Problem to solve: Every record below must come back exactly as given.

********

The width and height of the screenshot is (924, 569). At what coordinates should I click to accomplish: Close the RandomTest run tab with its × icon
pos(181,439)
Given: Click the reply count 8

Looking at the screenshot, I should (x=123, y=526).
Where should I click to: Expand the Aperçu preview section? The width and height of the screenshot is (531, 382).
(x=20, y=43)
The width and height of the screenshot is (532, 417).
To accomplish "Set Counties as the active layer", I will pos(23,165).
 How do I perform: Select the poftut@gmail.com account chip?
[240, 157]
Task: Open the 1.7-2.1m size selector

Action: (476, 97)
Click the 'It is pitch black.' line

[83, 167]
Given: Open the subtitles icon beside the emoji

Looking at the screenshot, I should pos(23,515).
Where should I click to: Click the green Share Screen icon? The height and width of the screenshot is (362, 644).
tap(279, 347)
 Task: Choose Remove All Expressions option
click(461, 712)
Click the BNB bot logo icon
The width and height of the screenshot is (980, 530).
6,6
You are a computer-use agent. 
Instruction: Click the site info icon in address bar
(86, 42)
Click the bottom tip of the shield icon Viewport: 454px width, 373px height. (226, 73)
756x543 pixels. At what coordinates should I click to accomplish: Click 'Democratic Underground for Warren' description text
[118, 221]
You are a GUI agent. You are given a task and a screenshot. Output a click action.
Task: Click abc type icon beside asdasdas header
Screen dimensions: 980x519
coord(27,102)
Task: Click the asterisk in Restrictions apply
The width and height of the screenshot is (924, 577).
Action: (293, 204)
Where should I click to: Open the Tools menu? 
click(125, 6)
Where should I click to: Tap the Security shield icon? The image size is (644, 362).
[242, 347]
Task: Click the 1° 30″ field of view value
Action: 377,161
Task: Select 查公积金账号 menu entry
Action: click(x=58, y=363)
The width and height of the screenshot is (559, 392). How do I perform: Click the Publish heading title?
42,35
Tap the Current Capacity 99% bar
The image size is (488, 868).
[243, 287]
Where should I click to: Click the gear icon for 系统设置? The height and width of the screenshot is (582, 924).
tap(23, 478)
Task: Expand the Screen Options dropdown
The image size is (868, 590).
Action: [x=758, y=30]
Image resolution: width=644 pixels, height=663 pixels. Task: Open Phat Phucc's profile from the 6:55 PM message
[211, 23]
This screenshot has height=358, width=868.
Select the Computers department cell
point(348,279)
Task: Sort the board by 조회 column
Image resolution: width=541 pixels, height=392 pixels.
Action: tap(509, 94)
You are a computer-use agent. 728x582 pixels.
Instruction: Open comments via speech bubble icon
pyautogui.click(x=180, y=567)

********

Expected answer:
The width and height of the screenshot is (924, 569). At what coordinates should I click to accomplish: Close the RandomTest run tab with its × icon
pos(181,439)
Given: Click the reply count 8

Looking at the screenshot, I should (x=123, y=526).
Where should I click to: Expand the Aperçu preview section? The width and height of the screenshot is (531, 382).
(x=20, y=43)
The width and height of the screenshot is (532, 417).
To accomplish "Set Counties as the active layer", I will pos(23,165).
 How do I perform: Select the poftut@gmail.com account chip?
[240, 157]
Task: Open the 1.7-2.1m size selector

Action: (476, 97)
Click the 'It is pitch black.' line

[83, 167]
Given: Open the subtitles icon beside the emoji

Looking at the screenshot, I should pos(23,515).
Where should I click to: Click the green Share Screen icon? The height and width of the screenshot is (362, 644).
tap(279, 347)
 Task: Choose Remove All Expressions option
click(461, 712)
Click the BNB bot logo icon
The width and height of the screenshot is (980, 530).
6,6
You are a computer-use agent. 
Instruction: Click the site info icon in address bar
(86, 42)
Click the bottom tip of the shield icon Viewport: 454px width, 373px height. (226, 73)
756x543 pixels. At what coordinates should I click to accomplish: Click 'Democratic Underground for Warren' description text
[118, 221]
You are a GUI agent. You are given a task and a screenshot. Output a click action.
Task: Click abc type icon beside asdasdas header
Screen dimensions: 980x519
coord(27,102)
Task: Click the asterisk in Restrictions apply
The width and height of the screenshot is (924, 577).
Action: (293, 204)
Where should I click to: Open the Tools menu? 
click(125, 6)
Where should I click to: Tap the Security shield icon? The image size is (644, 362).
[242, 347]
Task: Click the 1° 30″ field of view value
Action: 377,161
Task: Select 查公积金账号 menu entry
Action: click(x=58, y=363)
The width and height of the screenshot is (559, 392). How do I perform: Click the Publish heading title?
42,35
Tap the Current Capacity 99% bar
The image size is (488, 868).
[243, 287]
Where should I click to: Click the gear icon for 系统设置? The height and width of the screenshot is (582, 924).
tap(23, 478)
Task: Expand the Screen Options dropdown
The image size is (868, 590).
Action: [x=758, y=30]
Image resolution: width=644 pixels, height=663 pixels. Task: Open Phat Phucc's profile from the 6:55 PM message
[211, 23]
This screenshot has height=358, width=868.
Select the Computers department cell
point(348,279)
Task: Sort the board by 조회 column
Image resolution: width=541 pixels, height=392 pixels.
Action: tap(509, 94)
You are a computer-use agent. 728x582 pixels.
Instruction: Open comments via speech bubble icon
pyautogui.click(x=180, y=567)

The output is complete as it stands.